David ClarkDavid Georgea16zFriday, May 29, 202615 min read

Andreessen Horowitz general partner David George and VenCap CIO David Clark argue that AI has broken several of venture capital’s old assumptions at once: the largest companies are scaling revenue faster, potential outcomes are getting much larger, and early leadership is proving less durable. George’s core test for AI winners is whether they are “in the token path” — directly tied to the flow of AI usage and spending — while Clark stresses that the same market may produce unprecedented exits and unusually fast turnover among apparent leaders.

The AI revenue curve has already broken the old venture frame

David George said the scale assumption that governed much of venture’s thinking about AI changed in November. Before then, he said, AI in the enterprise could still be contextualized as “a nebulous promise” around cloud, software, and productivity enhancement. Consumer AI could be modeled more like a consumer internet business: users, price, and eventual market size.

That framing no longer fits the numbers he is seeing. George said Anthropic and OpenAI are adding more revenue per month than Meta, Google, or Microsoft, even though “actual diffusion of this technology into the real economy is tiny” — less than 5% by his estimate. In coding and tech-forward companies, adoption is much further along. Across most other enterprise functions, he said, companies are “nowhere” near full utilization of the capabilities.

<5%
George’s estimate of AI diffusion into the real economy

The implication, in George’s view, is that the current revenue curve is not a late-stage saturation story. It is happening before broad enterprise penetration. He said he would not be surprised if OpenAI and Anthropic together reached a $200 billion revenue run rate by the end of the year.

$200B
George’s possible year-end combined revenue run rate for OpenAI and Anthropic

George framed that number against the profit pool of large enterprises. The Fortune 500 or S&P 500, he said, collectively generate roughly $2 trillion of profit per year. If two AI model companies alone are approaching $200 billion of revenue run rate, that is already on the order of 10% of that profit base, before adding open-source usage or other vendors.
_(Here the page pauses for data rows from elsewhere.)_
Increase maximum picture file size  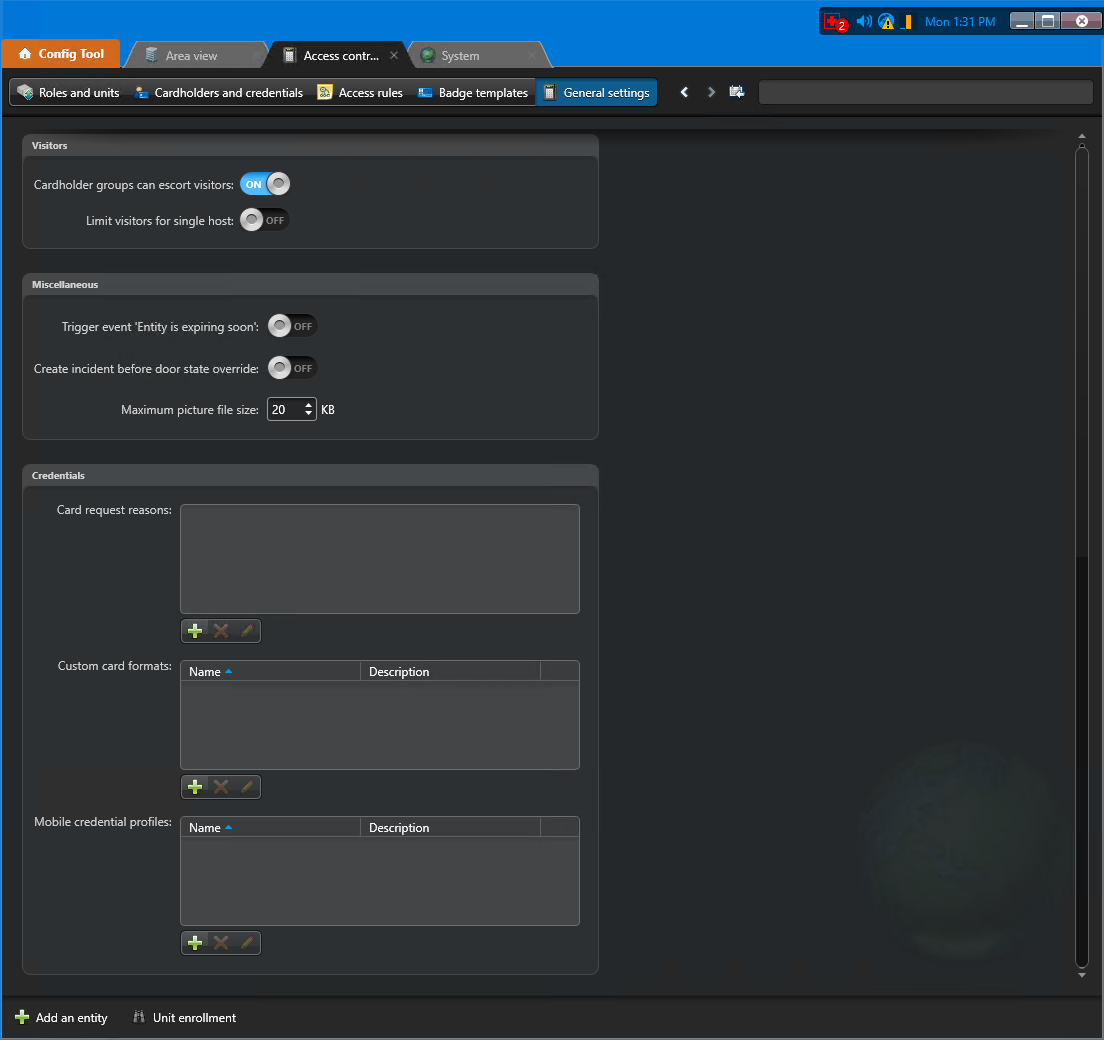[307, 404]
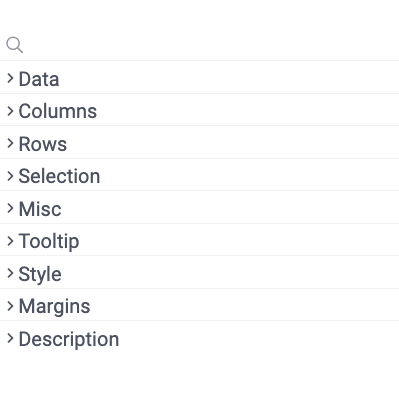Open the Columns category label
The height and width of the screenshot is (408, 399).
click(x=58, y=111)
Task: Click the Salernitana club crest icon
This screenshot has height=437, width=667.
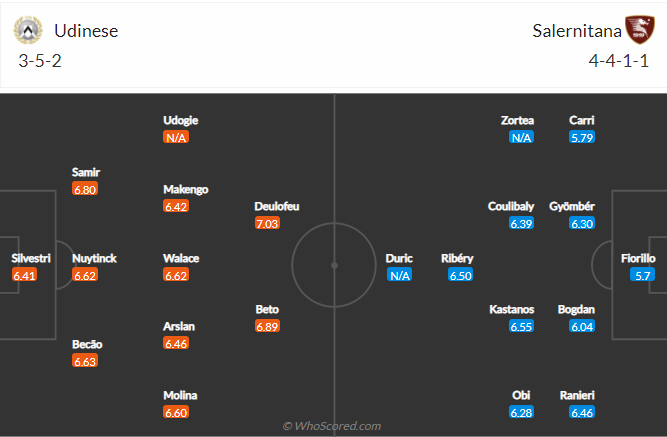Action: click(x=640, y=30)
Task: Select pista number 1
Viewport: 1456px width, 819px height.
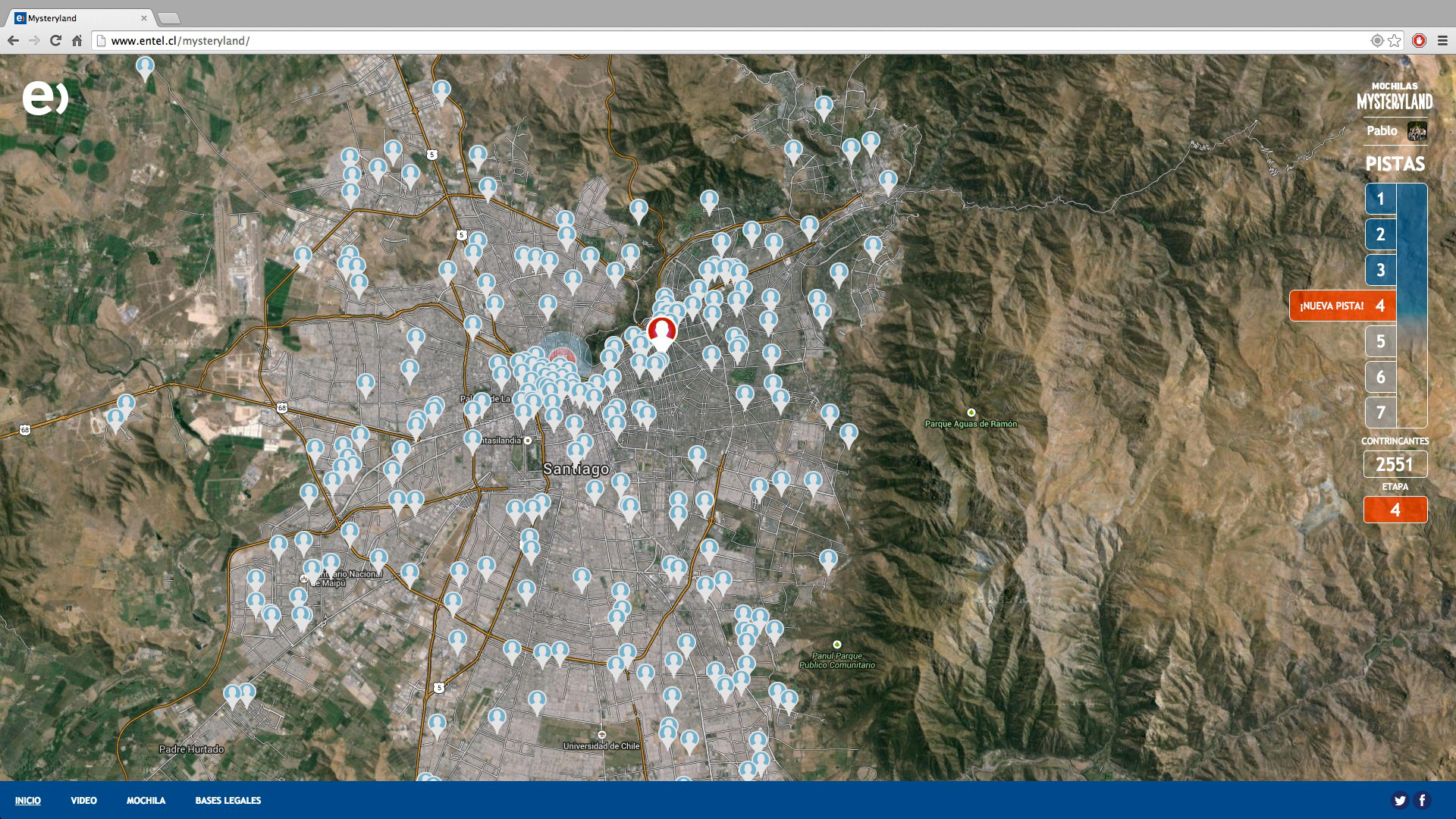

That creates a practical question rather than just a valuation question: where will the dollars come from? George said enterprises will have to pay for AI somehow. That pressure is one reason he now expects open source and local deployment to matter sooner than previously assumed. Earlier arguments for local and open-source AI may have been strategic or architectural. In George’s telling, cost will force the issue faster.
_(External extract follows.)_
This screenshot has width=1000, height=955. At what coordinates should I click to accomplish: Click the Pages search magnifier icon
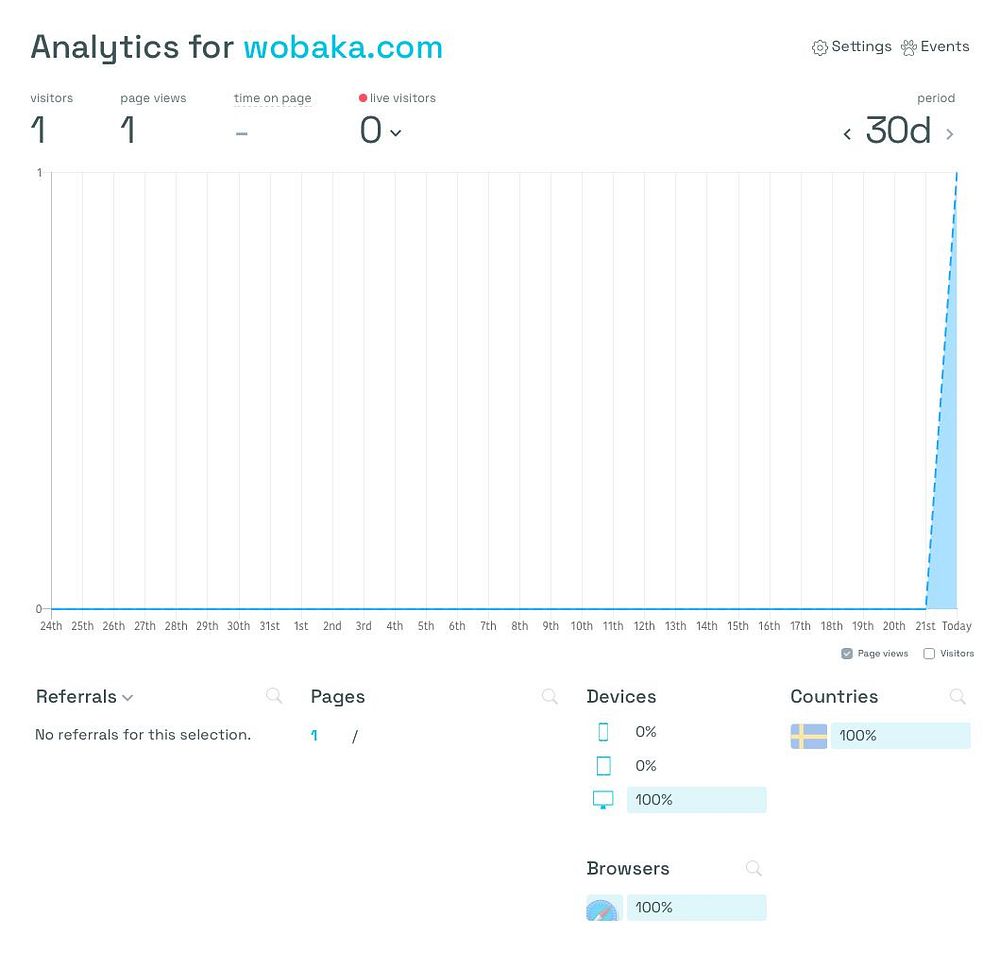coord(549,696)
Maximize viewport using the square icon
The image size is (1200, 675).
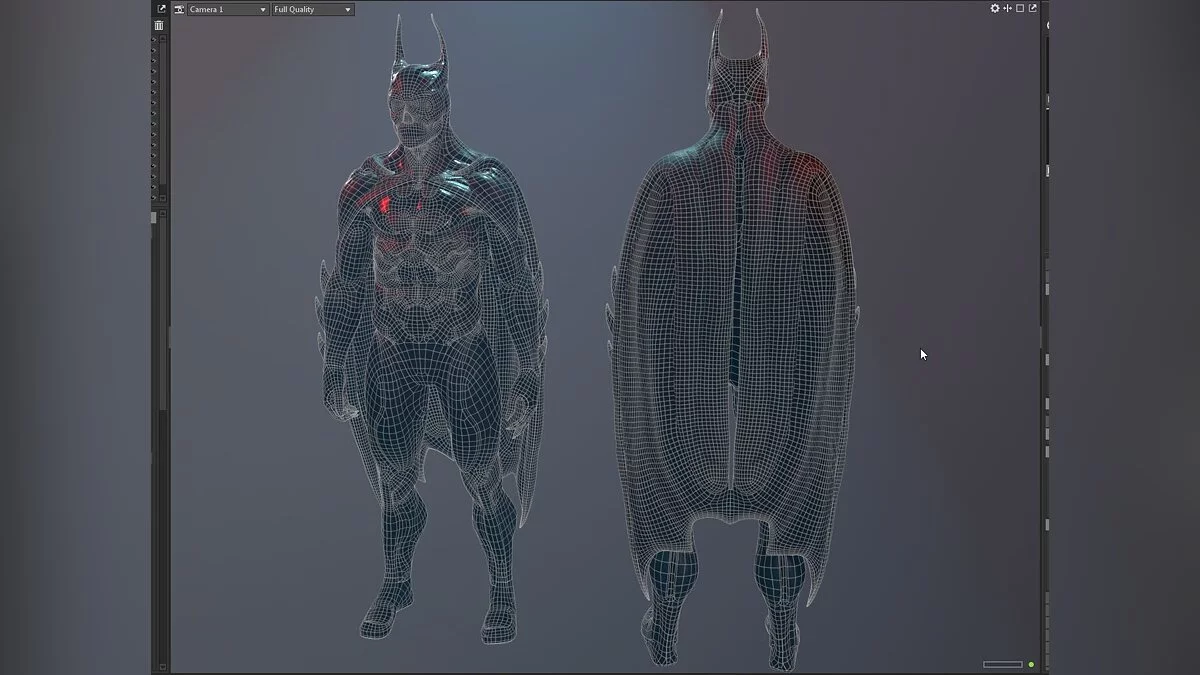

The usage pattern he expects is not confined to software engineering. Coding is the clearest current example of what happens when models become good enough and products around them become good enough: usage takes off. George said he is beginning to see similar dynamics in legal work, even though legal is much smaller than coding. He expects takeoff patterns across “a bunch of different functions and organizations and verticals” over the next 12 months.

The first AI apps make existing work cheaper; the native ones change how companies operate

David Clark used Chris Dixon’s framing of early technology cycles: the first applications are often skeuomorphic, carrying over the forms of the old medium before native applications emerge. In AI, Clark said, most users are still applying the technology to do their existing jobs faster, cheaper, or more efficiently. The more native phase is beginning to appear around agentic AI.
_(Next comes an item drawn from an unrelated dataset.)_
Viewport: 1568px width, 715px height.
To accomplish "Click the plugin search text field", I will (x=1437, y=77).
George’s answer was that the biggest enterprise change has barely started: companies are not yet being run differently. He distinguished between two kinds of AI adoption inside companies. The first is product work — building new AI-enabled products or capabilities for customers. The second is internal operating transformation — automating or reorganizing how the company itself runs.

At the best companies, George said, the scarce resources are mostly going to product and new things, not internal automation. The best engineers want to work on product, and management understands that the prize from getting the product right is large. More mature companies may be better suited to reworking internal operations, but they are also slower adopters.

Where internal transformation is happening, George described it as early and somewhat unglamorous. The most cutting-edge people he has spoken with are in a “documentation phase”: turning everything into Markdown files, capturing as much context as possible, and then looking for ways to manage the business without degrading customer experience while driving efficiency.

That is different from the way native AI companies operate. George said the founders of those companies are “built different”: leaner, more aggressive, and working constantly. He contrasted them with the previous SaaS generation, whose companies often had strong business models but were not especially tightly run. In hindsight, he said, investors did not realize how inefficiently many SaaS companies operated until much later.

The difference is visible in the daily work of the most advanced AI companies. George described researchers who are not even typing, but whispering into systems while running swarms of agents. Clark summarized the shift bluntly: “they’re not typing anymore.” George said that kind of workflow is likely part of the future, but still very early.

For George, the skeuomorphic AI phase is defined by reactive software. The native phase will involve proactive engagement, both in consumer and enterprise. He said some early-stage companies are beginning to show that pattern, but the category is still at the beginning.

Top venture outcomes are getting larger faster than the industry’s old math assumed

Clark said one of his prior beliefs has been reinforced: the largest companies in this cycle are likely to be an order of magnitude larger than prior-cycle winners. The surprising part is not just the size of the outcomes, but the speed at which the threshold is moving.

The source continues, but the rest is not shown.